Agriculture has always been subject to unpredictable weather, but while the short-term weather outbreaks are unpredictable, long-term climate trends are a different thing. While in some regions warmer temperatures may increase crop yields, the overall effect of climate change on agriculture is expected to be negative – reducing food supplies and raising prices.
Coupled with a growing population, estimated to reach 9.6 billion people by 2050, this is spelling trouble. Meeting the world’s food demands will require increasing food production by at least 60%, according to the UN — but that might be an understatement, with a 2011 study projecting that food production will have to increase by 100% to meet future demand. We’re already using our resources unsustainably, and if things continue on the current trajectory, things will get worse before they get better.
A bad climate for agriculture
Researchers at Aalto University in Finland found that about 95% of current crop production occurs in areas they define as “safe climatic space” — conditions where temperature, rainfall and aridity fall within certain bounds. If temperatures rise by over 3.7ºC (the business-as-usual scenario) that safe area would shrink dramatically.

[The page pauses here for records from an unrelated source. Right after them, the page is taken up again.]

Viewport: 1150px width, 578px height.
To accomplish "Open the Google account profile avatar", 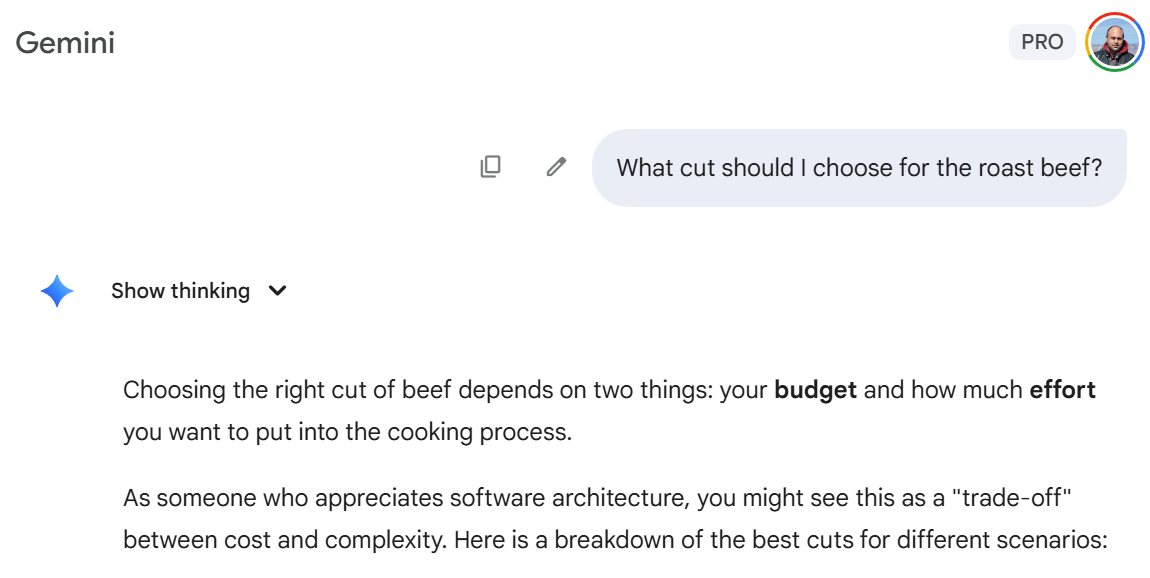I will [1114, 42].
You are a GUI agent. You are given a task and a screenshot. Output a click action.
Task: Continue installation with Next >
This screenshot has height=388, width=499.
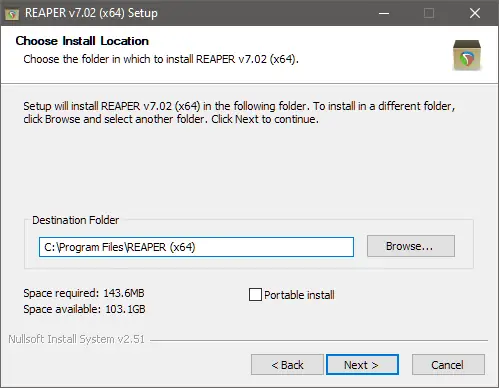pyautogui.click(x=362, y=365)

This would especially affect south and south-eastern Asia and vast swaths or central Africa. The good news is that this can be stopped.
If carbon emissions are significantly reduced, in line with the Paris Agreement’s target of limiting temperature increases to 1.5ºC or 2ºC above pre-industrial levels, only between 5% and 8% of global food production would be at risk — which needless to say, is far more manageable.
“Rapid, out-of-control growth of greenhouse gas emissions may, by the end of the century, lead to more than a third of current global food production falling into conditions in which no food is produced today,” Matti Kummu, lead author, said in a statement. “The good news is that only a fraction of food production would face as-of-yet unseen conditions if we collectively reduce emissions.”
Kummu and his team used two future scenarios for climate change in their study. One projected a radical emission cut, limiting global warming to what was pledged in the Paris Agreement. And another one in which emissions continue growing as they are doing now, leading to a temperature increase of about 3.7º or even higher.
They used both models to understand how climate change would affect 27 of the most important food crops and seven different livestock, considering societies’ capacities to adapt to changes. In 52 of the 177 countries they studied food production would remain unaltered in the safe climatic space, including most of the European countries.
Meanwhile, countries already vulnerable to climate change such as Suriname, Benin and Ghana would be largely impacted if emissions aren’t reduced. The researchers estimate up to 95% of their food production would fall outside the safe climatic space. Plus, these nations have a more limited capacity to adapt to any climate changes.
Cascading problems
The study is the first to take a holistic look at the climatic conditions where food is grown today and how climate change will affect these areas in coming decades. For the researchers, the main message is the urgency to take action by mitigating climate change, increasing resilience in food systems and making food production sustainable.
As the planet becomes more and more intertwined, no problem will remain localized — things happening in distant parts of the world will cascade and ultimately affect all of us.
Another problem highlighted by researchers is the expansion of deserts, and the potential appearance of new ones.
If emissions are kept under control, the world’s largest climatic zone, the boreal forest, would shrink from its current 18 to 14.8 million square kilometers by 2100. If emissions aren’t reduced in line with the Paris Agreement, only roughly 8 million square kilometers of the vast forest would remain. North America would be particularly affected.
“If we let emissions grow, the increase in desert areas is especially troubling because in these conditions barely anything can grow without irrigation. By the end of this century, we could see more than 4 million square kilometers of new desert around the globe,” Kummu said in a statement. The Arctic tundra, for example, would disappear completely, he added.
The study was published in the journal One Earth.